• [Task statement]
Could you restate the data below word for word, without its pictures?
::::::
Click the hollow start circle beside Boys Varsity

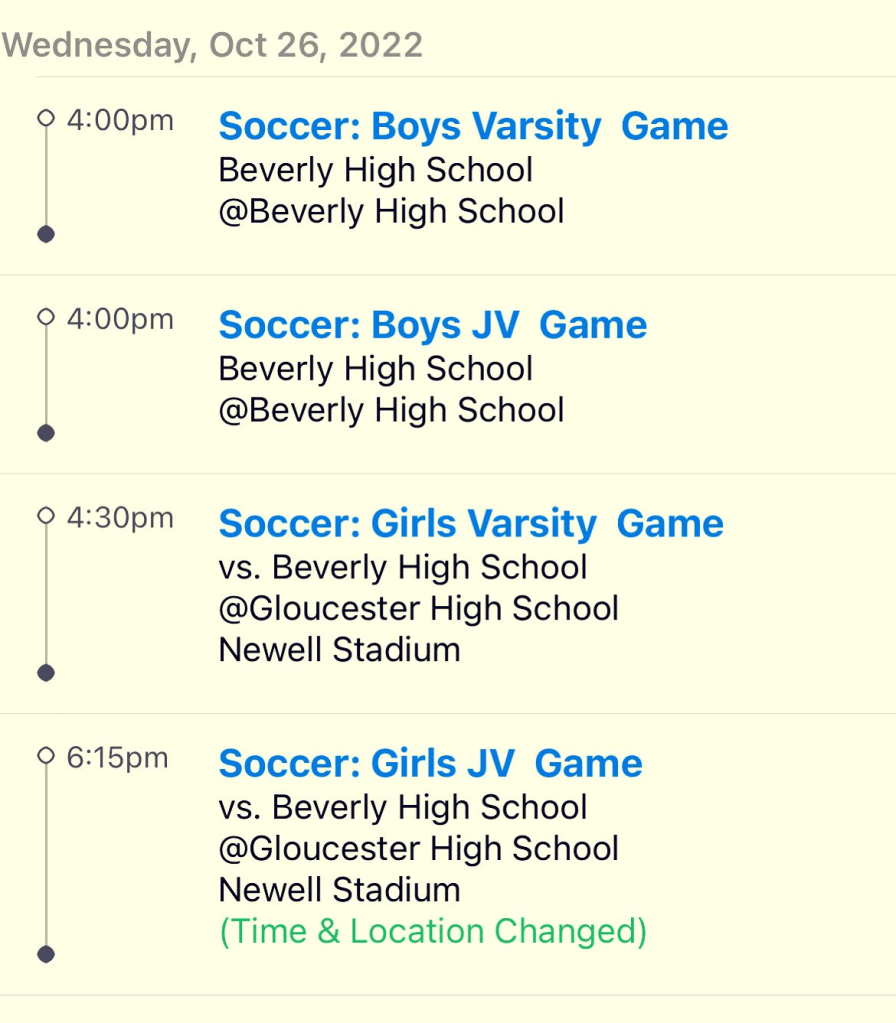pos(45,119)
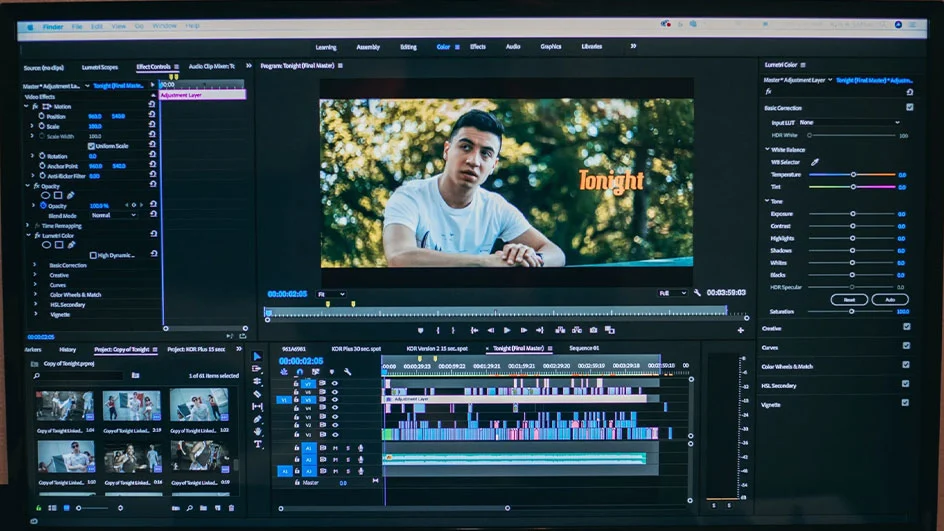Open the Lumetri Scopes panel tab
Screen dimensions: 944x531
(99, 67)
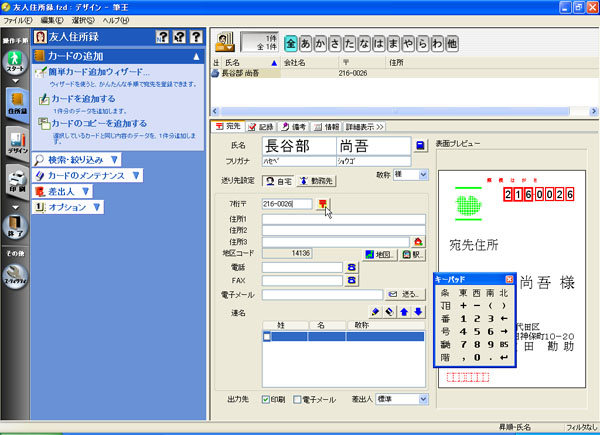Image resolution: width=600 pixels, height=435 pixels.
Task: Click the 地図 map button icon
Action: point(379,254)
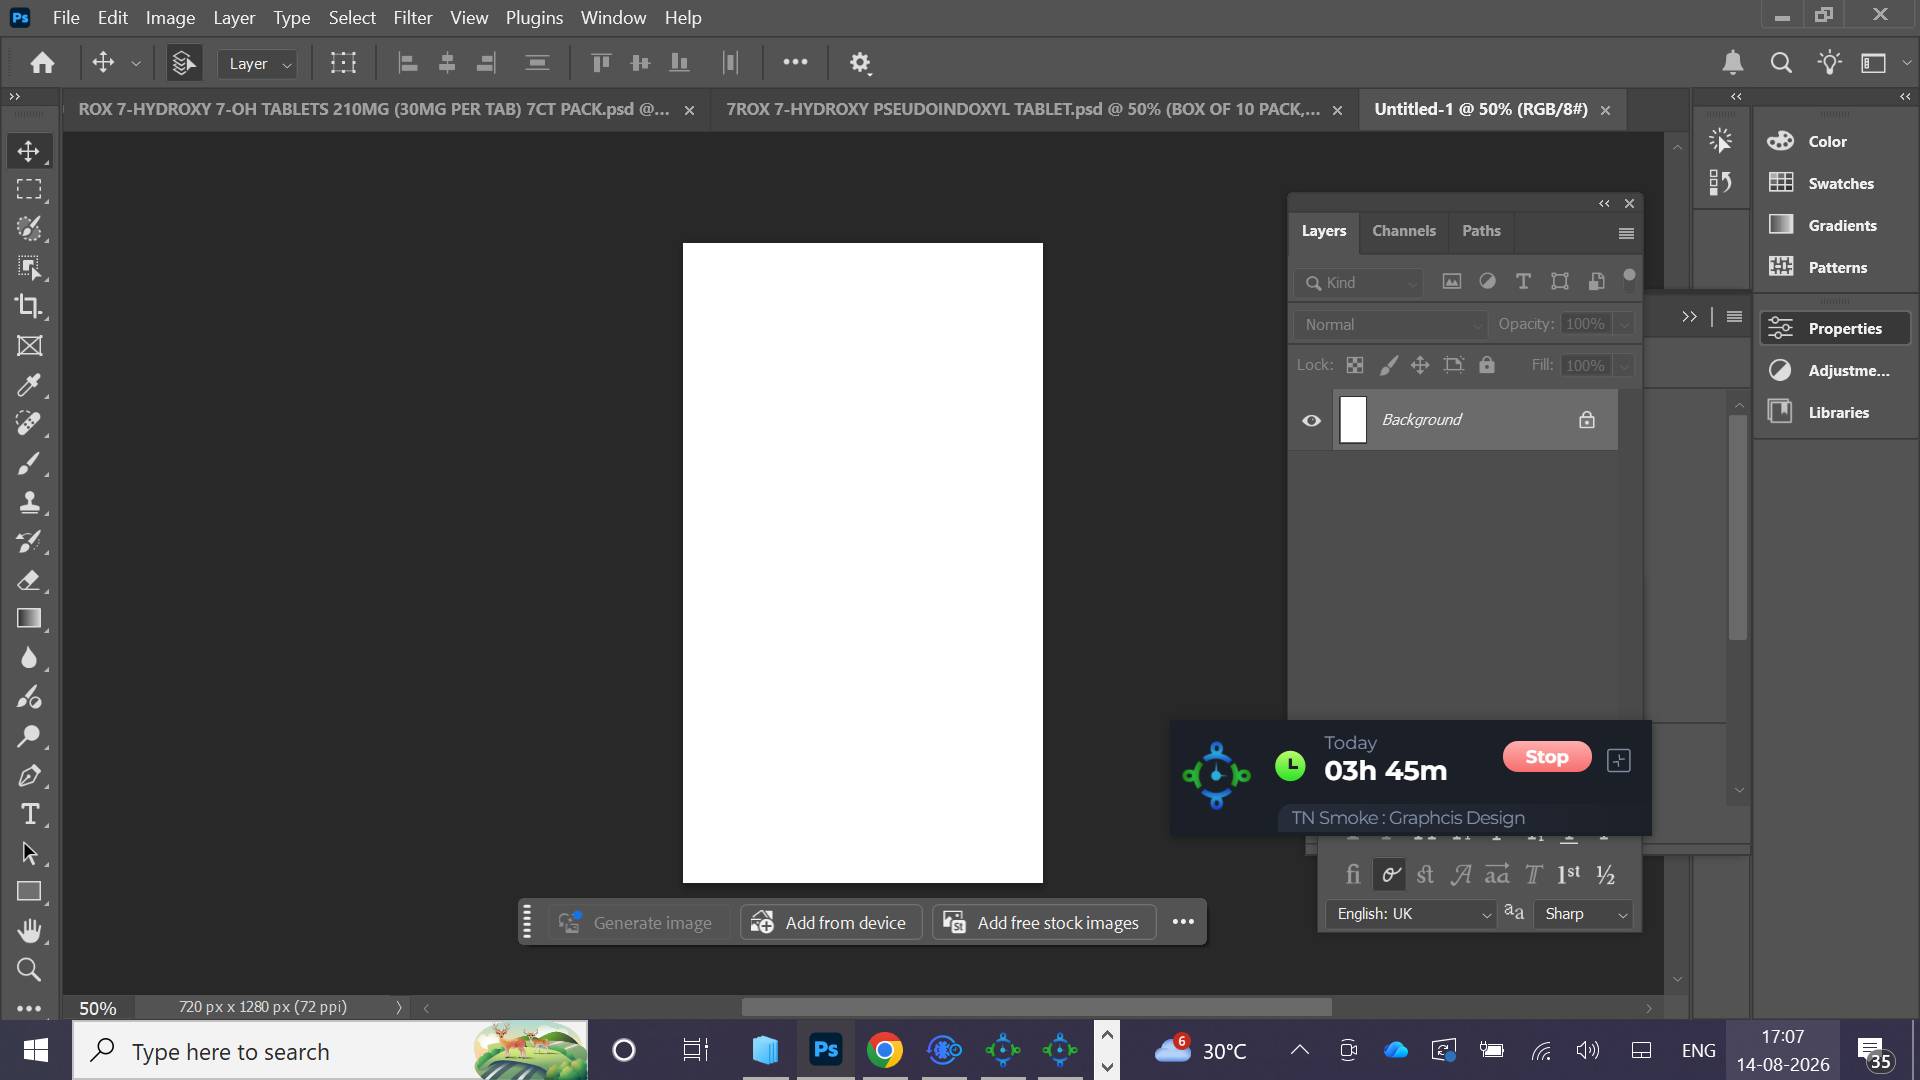This screenshot has width=1920, height=1080.
Task: Open the English: UK language dropdown
Action: click(x=1411, y=914)
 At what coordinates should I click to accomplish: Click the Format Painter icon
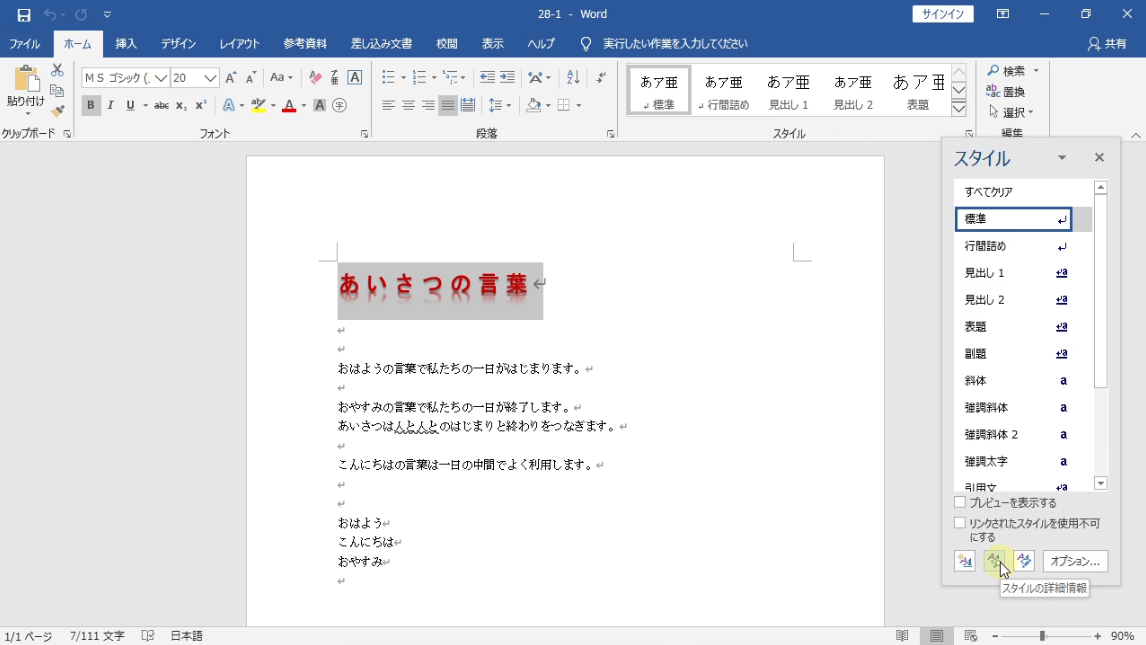coord(57,111)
::::::
• [Response to this task]
Click the hollow start circle beside Boys Varsity

pos(45,119)
Open the Lumetri Scopes panel tab
Screen dimensions: 944x531
(99, 67)
Image resolution: width=600 pixels, height=435 pixels.
Task: Click the 地図 map button icon
Action: point(379,254)
This screenshot has width=1920, height=1080.
Task: Open the English: UK language dropdown
Action: click(x=1411, y=914)
 At what coordinates should I click to accomplish: Click the Format Painter icon
coord(57,111)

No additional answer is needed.